- Original authors: Lev Nachmanson, Sergey Pupyrev, Tim Dwyer, Ted Hart, Roman Prutkin
- Developer: Microsoft Research
- Initial release: February 26, 2015; 10 years ago
- Stable release: v1.1 / January 28, 2022; 3 years ago
- Repository: github.com/Microsoft/automatic-graph-layout
- Written in: C#
- Operating system: Microsoft Windows
- Platform: .NET Framework
- Type: Software framework
- License: MIT License
- Website: research.microsoft.com/en-us/projects/msagl/

= Microsoft Automatic Graph Layout =

Software library

Microsoft Automatic Graph Layout (MSAGL) is a .NET library for automatic graph layout.
It was created by Lev Nachmanson at Microsoft Research.

Earlier versions carried the name GLEE (Graph Layout Execution Engine).

== Contents ==
The MSAGL software supplies four programming libraries:

- Microsoft.MSAGL.dll, a device-independent graph layout engine;
- Microsoft.MSAGL.Drawing.dll, a device-independent implementation of graphs as graphical user interface objects, with all kinds of graphical attributes, and support for interface events such as mouse actions;
- Microsoft.MSAGL.GraphViewerGDI.dll, a Windows.Forms-based graph viewer control.
- Microsoft.MSAGL.WpfGraphControl.dll, a WPF (Windows Presentation Foundation) based graph viewer control.

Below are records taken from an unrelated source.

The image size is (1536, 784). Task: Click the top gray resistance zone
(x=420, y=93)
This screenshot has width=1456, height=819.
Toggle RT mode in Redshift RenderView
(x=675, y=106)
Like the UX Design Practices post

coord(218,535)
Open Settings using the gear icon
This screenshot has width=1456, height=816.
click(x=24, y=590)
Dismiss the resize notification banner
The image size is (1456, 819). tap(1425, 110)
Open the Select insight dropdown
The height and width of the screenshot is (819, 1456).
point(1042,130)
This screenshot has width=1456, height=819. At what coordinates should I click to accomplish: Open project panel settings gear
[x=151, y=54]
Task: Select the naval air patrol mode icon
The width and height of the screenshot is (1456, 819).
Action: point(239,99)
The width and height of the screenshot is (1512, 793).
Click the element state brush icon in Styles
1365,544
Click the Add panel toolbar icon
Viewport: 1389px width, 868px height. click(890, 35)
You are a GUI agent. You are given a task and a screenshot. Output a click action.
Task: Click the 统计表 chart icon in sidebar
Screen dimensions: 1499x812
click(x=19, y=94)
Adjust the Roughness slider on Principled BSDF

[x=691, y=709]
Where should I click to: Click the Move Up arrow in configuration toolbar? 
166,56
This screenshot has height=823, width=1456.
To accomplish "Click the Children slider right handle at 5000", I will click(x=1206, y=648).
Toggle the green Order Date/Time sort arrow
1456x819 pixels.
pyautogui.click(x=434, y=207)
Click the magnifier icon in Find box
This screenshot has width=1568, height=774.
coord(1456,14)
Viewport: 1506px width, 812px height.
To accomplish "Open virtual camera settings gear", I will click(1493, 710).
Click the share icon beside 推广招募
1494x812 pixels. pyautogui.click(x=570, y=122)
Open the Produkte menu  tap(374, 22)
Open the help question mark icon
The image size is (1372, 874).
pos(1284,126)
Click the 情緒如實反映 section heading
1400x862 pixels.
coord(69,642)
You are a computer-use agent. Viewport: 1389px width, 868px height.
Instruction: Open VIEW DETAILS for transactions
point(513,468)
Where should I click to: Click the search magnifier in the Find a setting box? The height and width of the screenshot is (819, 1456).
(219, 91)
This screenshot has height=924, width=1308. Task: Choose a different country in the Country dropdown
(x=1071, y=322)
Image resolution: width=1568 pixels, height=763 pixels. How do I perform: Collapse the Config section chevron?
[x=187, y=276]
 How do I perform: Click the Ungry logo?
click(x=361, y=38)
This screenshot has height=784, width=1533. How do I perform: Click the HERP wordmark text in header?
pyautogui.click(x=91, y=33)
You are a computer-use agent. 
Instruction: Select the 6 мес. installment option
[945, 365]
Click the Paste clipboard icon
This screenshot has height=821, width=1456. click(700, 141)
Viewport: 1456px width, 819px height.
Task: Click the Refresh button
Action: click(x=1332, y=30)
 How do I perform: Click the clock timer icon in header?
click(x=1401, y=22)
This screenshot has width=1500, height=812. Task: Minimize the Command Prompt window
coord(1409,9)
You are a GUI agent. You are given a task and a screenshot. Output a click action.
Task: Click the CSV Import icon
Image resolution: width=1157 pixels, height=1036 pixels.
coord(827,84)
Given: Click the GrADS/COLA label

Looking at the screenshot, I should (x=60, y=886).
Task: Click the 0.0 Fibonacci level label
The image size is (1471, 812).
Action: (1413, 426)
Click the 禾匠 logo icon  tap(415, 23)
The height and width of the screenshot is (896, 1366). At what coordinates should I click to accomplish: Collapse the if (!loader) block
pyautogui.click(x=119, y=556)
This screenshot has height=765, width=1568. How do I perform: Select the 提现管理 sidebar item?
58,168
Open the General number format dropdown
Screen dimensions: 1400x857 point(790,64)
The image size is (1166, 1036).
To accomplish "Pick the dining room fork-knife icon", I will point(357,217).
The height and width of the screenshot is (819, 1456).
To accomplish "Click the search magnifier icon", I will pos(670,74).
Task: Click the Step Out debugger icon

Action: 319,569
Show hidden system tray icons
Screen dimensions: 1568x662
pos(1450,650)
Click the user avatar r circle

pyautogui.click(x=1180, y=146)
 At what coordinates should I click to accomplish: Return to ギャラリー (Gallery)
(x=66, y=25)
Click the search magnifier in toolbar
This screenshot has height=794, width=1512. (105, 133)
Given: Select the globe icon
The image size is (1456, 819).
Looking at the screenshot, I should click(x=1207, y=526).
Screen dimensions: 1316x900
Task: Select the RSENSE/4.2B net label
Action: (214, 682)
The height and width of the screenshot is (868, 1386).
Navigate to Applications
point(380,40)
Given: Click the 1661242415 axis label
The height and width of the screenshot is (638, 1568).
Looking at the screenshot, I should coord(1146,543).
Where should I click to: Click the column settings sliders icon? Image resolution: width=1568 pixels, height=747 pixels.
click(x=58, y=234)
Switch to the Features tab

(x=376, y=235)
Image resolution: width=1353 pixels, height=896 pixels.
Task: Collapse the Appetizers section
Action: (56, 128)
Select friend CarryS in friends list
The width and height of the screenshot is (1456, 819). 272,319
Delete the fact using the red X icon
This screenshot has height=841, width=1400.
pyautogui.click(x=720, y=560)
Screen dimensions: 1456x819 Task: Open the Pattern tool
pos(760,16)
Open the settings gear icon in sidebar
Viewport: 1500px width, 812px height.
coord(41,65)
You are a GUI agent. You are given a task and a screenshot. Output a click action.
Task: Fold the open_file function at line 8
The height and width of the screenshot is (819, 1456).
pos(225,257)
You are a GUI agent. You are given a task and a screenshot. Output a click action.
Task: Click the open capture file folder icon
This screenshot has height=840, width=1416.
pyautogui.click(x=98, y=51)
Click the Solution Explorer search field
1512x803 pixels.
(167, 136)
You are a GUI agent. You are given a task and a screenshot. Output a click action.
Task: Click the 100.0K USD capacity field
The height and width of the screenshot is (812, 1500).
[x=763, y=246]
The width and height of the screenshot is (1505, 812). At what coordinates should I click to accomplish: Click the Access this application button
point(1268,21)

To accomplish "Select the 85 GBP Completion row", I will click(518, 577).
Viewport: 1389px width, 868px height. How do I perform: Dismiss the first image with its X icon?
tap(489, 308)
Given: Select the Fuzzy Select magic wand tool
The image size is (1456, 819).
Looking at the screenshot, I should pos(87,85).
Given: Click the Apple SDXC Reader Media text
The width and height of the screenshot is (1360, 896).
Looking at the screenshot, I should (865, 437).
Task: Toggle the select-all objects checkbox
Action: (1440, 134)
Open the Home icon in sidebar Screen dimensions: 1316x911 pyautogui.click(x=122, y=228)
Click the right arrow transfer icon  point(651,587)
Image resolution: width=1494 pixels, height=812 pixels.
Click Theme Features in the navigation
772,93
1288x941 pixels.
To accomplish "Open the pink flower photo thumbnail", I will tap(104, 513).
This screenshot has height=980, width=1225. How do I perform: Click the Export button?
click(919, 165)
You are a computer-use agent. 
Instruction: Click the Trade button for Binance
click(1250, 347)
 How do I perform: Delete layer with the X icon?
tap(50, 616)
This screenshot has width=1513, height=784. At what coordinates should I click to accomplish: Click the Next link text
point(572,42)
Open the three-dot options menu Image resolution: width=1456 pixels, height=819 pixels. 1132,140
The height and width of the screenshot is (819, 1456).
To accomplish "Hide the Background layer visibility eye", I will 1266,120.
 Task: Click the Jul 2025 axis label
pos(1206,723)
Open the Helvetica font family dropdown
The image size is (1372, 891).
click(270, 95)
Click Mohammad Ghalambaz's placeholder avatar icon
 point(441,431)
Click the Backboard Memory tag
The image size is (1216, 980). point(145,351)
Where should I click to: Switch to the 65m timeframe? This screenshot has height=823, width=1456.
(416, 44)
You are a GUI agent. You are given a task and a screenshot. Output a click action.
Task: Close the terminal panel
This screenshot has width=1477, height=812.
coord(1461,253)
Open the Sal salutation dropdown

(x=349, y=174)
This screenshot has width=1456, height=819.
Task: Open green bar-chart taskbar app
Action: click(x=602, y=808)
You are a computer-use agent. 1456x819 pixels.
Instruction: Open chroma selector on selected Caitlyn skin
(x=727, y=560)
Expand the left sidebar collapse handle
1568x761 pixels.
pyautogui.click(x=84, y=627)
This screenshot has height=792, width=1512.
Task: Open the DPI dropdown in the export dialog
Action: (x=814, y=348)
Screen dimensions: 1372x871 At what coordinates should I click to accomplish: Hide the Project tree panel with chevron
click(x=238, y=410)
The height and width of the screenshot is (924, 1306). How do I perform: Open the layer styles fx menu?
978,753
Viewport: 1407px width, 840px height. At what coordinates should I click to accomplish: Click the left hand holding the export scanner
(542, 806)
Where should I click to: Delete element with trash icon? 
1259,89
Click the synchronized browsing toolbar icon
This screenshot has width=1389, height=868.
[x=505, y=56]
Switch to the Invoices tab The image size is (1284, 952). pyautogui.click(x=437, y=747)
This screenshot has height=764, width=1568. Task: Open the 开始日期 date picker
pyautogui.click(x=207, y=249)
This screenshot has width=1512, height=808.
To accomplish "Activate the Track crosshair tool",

A trivial application is supplied to demonstrate the viewer.

== Features ==
MSAGL performs layout based on "principles of the Sugiyama scheme; it produces so called layered, or hierarchical, layouts" (according to the MSAGL home page). A modified Coffman–Graham scheduling algorithm is then used to find a layout that would fit in a given space. More detailed description of the algorithm can be found in .

At some time, it did not support a wide range of different layout algorithms, unlike, for instance, GraphViz or GUESS.

It does not appear to support incremental layout.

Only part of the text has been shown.